* _GIVEN EXERCISE_: Quote each of the rows below word for word.

── RECORD EXTRACTS

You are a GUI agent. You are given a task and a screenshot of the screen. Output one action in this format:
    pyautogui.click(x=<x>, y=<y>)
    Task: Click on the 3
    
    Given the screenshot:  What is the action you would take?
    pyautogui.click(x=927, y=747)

────

* _WORKED SOLUTION_:
You are a GUI agent. You are given a task and a screenshot of the screen. Output one action in this format:
    pyautogui.click(x=<x>, y=<y>)
    Task: Click on the 3
    
    Given the screenshot:  What is the action you would take?
    pyautogui.click(x=927, y=747)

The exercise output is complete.